Beit Jala-Ma’an. Alcuni cristiani palestinesi si sono scontrati con la polizia di frontiera israeliana nei pressi di Betlemme. È accaduto mercoledì 19 agosto, dopo che una dozzina di dimostranti, tra cui alcuni sacerdoti, si sono riuniti nella città cristiana di Beit Jala per protestare contro la ripresa dei lavori sulla controversa barriera di annessione israeliana.
Secondo quanto riportato da un giornalista dell’AFP i manifestanti, ai quali si sono aggiunti anche degli attivisti stranieri, si sono riuniti nella città per protestare contro la costruzione di un tratto di muro, iniziata lunedì 17 agosto, dopo anni di battaglie legali.
Tre sacerdoti cristiani si sono immersi nella preghiera tra gli alberi di ulivo che i bulldozer e le scavatrici stavano tentando di sradicare, venendo immediatamente fermati dalla polizia.
Un dimostrante è stato invece arrestato mentre stava tentando di piantare un alberello di ulivo davanti alle ruspe.
I manifestanti, durante gli scontri con la polizia, hanno intonato il coro “Israele è uno stato terrorista ma ciò non ci spaventa”.
Le missioni dell’Unione Europea a Gerusalemme e Ramallah hanno espresso la loro preoccupazione per l’inizio dei lavori di costruzione del muro presso Cremisan, facendo notare che ciò interesserà negativamente le condizioni di vita di 58 famiglie.
Israele ha iniziato la costruzione del muro in cemento e filo spinato all’interno della Cisgiordania occupata nel 2002, al culmine della seconda intifada palestinese, sostenendo che la barriera ha un’importanza cruciale per la sicurezza del paese.
La Corte Internazionale di Giustizia ha deliberato nel 2004 che la costruzione è del tutto illegale e, così come l’Assemblea Generale delle Nazioni Unite, ne ha chiesto l’immediato smantellamento.
I palestinesi, dal canto loro, definiscono la barriera come “muro dell’Apartheid”, sottolineando che al termine dei lavori l’85% della costruzione si snoderà all’interno del territorio della Cisgiordania.
Il muro ha già completamente tagliato fuori Gerusalemme est dal resto del territorio cisgiordano.
Come riportato dall’Istituto di Ricerca Applicata di Gerusalemme, la barriera annetterà circa il 13% della superficie totale della Cisgiordania.
Tutto ciò ha causato una forte opposizione da parte della comunità palestinese locale, supportata dal sostegno del Papa, in particolare sulla costruzione del muro nei pressi di Beit Jala e della valle di Cremisan.
Il caso ha sollevato una particolare attenzione quando fu previsto di separare il monastero di Cremisan dal vicino convento e dai vigneti, così come i palestinesi del villaggio cristiano di Beit Jala dai loro uliveti.
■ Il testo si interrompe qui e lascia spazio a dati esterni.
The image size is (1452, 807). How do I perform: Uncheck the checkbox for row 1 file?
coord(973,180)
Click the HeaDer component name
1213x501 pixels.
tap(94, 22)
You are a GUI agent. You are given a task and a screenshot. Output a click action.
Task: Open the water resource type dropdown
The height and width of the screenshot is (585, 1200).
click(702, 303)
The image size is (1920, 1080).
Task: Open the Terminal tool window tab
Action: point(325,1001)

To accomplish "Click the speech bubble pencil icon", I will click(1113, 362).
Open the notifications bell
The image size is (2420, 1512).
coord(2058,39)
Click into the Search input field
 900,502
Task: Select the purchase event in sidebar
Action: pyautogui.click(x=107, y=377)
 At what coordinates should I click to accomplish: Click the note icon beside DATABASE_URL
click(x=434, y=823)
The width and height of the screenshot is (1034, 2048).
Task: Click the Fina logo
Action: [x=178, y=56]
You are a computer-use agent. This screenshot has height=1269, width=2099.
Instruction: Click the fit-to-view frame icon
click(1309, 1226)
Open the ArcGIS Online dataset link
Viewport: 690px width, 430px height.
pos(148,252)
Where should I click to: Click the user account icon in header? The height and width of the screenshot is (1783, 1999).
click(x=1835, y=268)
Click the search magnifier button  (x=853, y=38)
Nel mese di aprile, l’Alta Corte israeliana ha stabilito che i lavori avrebbero dovuto arrestarsi e ha chiesto al governo di prendere in considerazione percorsi alternativi.
In seguito, però, in una nuova sentenza datata 6 luglio, la corte ha stabilito che i lavori potrebbero riprendere, sottolineando che la decisione precedente si riferiva solo ad un’area di poche centinaia di metri a fianco del monastero e del convento.
Gli abitanti di Beit Jala sono rimasti spiacevolmente sorpresi quando le ruspe israeliane hanno iniziato a sradicare gli ulivi ad est del monastero.
Essi protestano fondamentalmente contro la confisca delle loro terre e la frammentazione della loro vita, e a ciò si aggiunge il timore che il percorso del muro potrebbe preannunciare l’espansione delle vicine colonie israeliane di Gilo e Har Gilo.
Alla fine dei lavori si stima che la rete muraria di cemento, filo spinato, trincee e strade militari chiuse che separa Israele dalla Cisgiordania si estenderà per 712 chilometri.